___ Provided records

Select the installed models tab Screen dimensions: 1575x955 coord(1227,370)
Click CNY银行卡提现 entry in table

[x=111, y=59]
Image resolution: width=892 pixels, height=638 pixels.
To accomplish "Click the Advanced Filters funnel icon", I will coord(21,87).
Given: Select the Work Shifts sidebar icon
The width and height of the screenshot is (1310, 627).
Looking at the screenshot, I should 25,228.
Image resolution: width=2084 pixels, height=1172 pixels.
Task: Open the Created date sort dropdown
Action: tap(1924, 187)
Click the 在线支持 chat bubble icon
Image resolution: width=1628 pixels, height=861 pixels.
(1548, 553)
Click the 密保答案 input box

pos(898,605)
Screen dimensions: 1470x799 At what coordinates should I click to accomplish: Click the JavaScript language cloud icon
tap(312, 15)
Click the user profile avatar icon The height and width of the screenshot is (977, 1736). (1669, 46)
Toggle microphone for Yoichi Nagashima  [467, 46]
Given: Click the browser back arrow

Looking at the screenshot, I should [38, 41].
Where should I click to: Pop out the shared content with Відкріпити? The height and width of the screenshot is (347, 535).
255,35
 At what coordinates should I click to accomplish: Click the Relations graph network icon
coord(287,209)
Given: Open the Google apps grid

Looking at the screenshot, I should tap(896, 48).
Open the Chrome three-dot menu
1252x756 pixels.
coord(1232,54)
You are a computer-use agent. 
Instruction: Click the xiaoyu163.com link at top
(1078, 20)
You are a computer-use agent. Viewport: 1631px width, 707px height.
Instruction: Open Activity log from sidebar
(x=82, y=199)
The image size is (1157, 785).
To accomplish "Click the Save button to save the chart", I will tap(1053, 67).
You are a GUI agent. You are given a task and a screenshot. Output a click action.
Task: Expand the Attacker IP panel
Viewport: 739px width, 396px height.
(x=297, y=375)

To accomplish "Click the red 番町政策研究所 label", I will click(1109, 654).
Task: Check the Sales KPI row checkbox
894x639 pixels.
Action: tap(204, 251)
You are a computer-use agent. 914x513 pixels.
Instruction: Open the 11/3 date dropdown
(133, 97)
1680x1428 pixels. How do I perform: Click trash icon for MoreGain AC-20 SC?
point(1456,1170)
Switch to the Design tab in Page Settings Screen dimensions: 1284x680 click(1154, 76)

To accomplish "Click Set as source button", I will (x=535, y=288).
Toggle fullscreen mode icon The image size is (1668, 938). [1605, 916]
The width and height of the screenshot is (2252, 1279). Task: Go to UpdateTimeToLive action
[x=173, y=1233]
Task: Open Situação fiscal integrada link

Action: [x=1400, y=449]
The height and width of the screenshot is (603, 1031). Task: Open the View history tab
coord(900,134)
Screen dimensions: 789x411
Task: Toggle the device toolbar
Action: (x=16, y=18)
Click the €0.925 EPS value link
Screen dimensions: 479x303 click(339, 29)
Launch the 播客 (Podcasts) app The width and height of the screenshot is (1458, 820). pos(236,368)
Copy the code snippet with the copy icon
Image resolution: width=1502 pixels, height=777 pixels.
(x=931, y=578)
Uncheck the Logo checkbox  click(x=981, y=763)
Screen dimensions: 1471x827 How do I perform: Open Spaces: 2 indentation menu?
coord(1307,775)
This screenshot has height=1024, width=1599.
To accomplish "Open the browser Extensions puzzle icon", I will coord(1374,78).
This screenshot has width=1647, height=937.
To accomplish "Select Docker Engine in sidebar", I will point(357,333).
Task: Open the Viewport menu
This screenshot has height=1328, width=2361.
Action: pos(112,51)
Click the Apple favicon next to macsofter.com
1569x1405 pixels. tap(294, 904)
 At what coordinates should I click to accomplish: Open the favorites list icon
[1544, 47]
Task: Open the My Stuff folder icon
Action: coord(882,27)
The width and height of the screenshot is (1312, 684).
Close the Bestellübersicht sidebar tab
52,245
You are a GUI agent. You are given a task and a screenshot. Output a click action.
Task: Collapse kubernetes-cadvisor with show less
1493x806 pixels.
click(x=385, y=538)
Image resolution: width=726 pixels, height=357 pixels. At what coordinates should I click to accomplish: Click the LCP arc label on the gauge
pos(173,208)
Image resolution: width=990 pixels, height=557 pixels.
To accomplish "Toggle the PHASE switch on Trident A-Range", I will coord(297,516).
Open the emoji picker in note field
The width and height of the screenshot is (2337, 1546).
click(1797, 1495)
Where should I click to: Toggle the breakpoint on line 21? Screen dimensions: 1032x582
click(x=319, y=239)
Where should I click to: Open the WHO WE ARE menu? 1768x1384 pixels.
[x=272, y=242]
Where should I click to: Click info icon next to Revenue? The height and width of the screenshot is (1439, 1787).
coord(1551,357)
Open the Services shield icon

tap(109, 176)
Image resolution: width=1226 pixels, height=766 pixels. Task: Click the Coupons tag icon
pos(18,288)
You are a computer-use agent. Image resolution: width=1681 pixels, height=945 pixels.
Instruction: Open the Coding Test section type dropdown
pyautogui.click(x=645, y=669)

______

Task instructions> A faithful copy of the whole listing is needed.

Answer to this exercise>
Select the installed models tab Screen dimensions: 1575x955 coord(1227,370)
Click CNY银行卡提现 entry in table

[x=111, y=59]
Image resolution: width=892 pixels, height=638 pixels.
To accomplish "Click the Advanced Filters funnel icon", I will coord(21,87).
Given: Select the Work Shifts sidebar icon
The width and height of the screenshot is (1310, 627).
Looking at the screenshot, I should 25,228.
Image resolution: width=2084 pixels, height=1172 pixels.
Task: Open the Created date sort dropdown
Action: tap(1924, 187)
Click the 在线支持 chat bubble icon
Image resolution: width=1628 pixels, height=861 pixels.
(1548, 553)
Click the 密保答案 input box

pos(898,605)
Screen dimensions: 1470x799 At what coordinates should I click to accomplish: Click the JavaScript language cloud icon
tap(312, 15)
Click the user profile avatar icon The height and width of the screenshot is (977, 1736). (1669, 46)
Toggle microphone for Yoichi Nagashima  [467, 46]
Given: Click the browser back arrow

Looking at the screenshot, I should [38, 41].
Where should I click to: Pop out the shared content with Відкріпити? The height and width of the screenshot is (347, 535).
255,35
 At what coordinates should I click to accomplish: Click the Relations graph network icon
coord(287,209)
Given: Open the Google apps grid

Looking at the screenshot, I should tap(896, 48).
Open the Chrome three-dot menu
1252x756 pixels.
coord(1232,54)
You are a computer-use agent. 
Instruction: Click the xiaoyu163.com link at top
(1078, 20)
You are a computer-use agent. Viewport: 1631px width, 707px height.
Instruction: Open Activity log from sidebar
(x=82, y=199)
The image size is (1157, 785).
To accomplish "Click the Save button to save the chart", I will tap(1053, 67).
You are a GUI agent. You are given a task and a screenshot. Output a click action.
Task: Expand the Attacker IP panel
Viewport: 739px width, 396px height.
(x=297, y=375)

To accomplish "Click the red 番町政策研究所 label", I will click(1109, 654).
Task: Check the Sales KPI row checkbox
894x639 pixels.
Action: tap(204, 251)
You are a computer-use agent. 914x513 pixels.
Instruction: Open the 11/3 date dropdown
(133, 97)
1680x1428 pixels. How do I perform: Click trash icon for MoreGain AC-20 SC?
point(1456,1170)
Switch to the Design tab in Page Settings Screen dimensions: 1284x680 click(1154, 76)

To accomplish "Click Set as source button", I will (x=535, y=288).
Toggle fullscreen mode icon The image size is (1668, 938). [1605, 916]
The width and height of the screenshot is (2252, 1279). Task: Go to UpdateTimeToLive action
[x=173, y=1233]
Task: Open Situação fiscal integrada link

Action: [x=1400, y=449]
The height and width of the screenshot is (603, 1031). Task: Open the View history tab
coord(900,134)
Screen dimensions: 789x411
Task: Toggle the device toolbar
Action: (x=16, y=18)
Click the €0.925 EPS value link
Screen dimensions: 479x303 click(339, 29)
Launch the 播客 (Podcasts) app The width and height of the screenshot is (1458, 820). pos(236,368)
Copy the code snippet with the copy icon
Image resolution: width=1502 pixels, height=777 pixels.
(x=931, y=578)
Uncheck the Logo checkbox  click(x=981, y=763)
Screen dimensions: 1471x827 How do I perform: Open Spaces: 2 indentation menu?
coord(1307,775)
This screenshot has height=1024, width=1599.
To accomplish "Open the browser Extensions puzzle icon", I will coord(1374,78).
This screenshot has width=1647, height=937.
To accomplish "Select Docker Engine in sidebar", I will point(357,333).
Task: Open the Viewport menu
This screenshot has height=1328, width=2361.
Action: pos(112,51)
Click the Apple favicon next to macsofter.com
1569x1405 pixels. tap(294, 904)
 At what coordinates should I click to accomplish: Open the favorites list icon
[1544, 47]
Task: Open the My Stuff folder icon
Action: coord(882,27)
The width and height of the screenshot is (1312, 684).
Close the Bestellübersicht sidebar tab
52,245
You are a GUI agent. You are given a task and a screenshot. Output a click action.
Task: Collapse kubernetes-cadvisor with show less
1493x806 pixels.
click(x=385, y=538)
Image resolution: width=726 pixels, height=357 pixels. At what coordinates should I click to accomplish: Click the LCP arc label on the gauge
pos(173,208)
Image resolution: width=990 pixels, height=557 pixels.
To accomplish "Toggle the PHASE switch on Trident A-Range", I will coord(297,516).
Open the emoji picker in note field
The width and height of the screenshot is (2337, 1546).
click(1797, 1495)
Where should I click to: Toggle the breakpoint on line 21? Screen dimensions: 1032x582
click(x=319, y=239)
Where should I click to: Open the WHO WE ARE menu? 1768x1384 pixels.
[x=272, y=242]
Where should I click to: Click info icon next to Revenue? The height and width of the screenshot is (1439, 1787).
coord(1551,357)
Open the Services shield icon

tap(109, 176)
Image resolution: width=1226 pixels, height=766 pixels. Task: Click the Coupons tag icon
pos(18,288)
You are a computer-use agent. Image resolution: width=1681 pixels, height=945 pixels.
Instruction: Open the Coding Test section type dropdown
pyautogui.click(x=645, y=669)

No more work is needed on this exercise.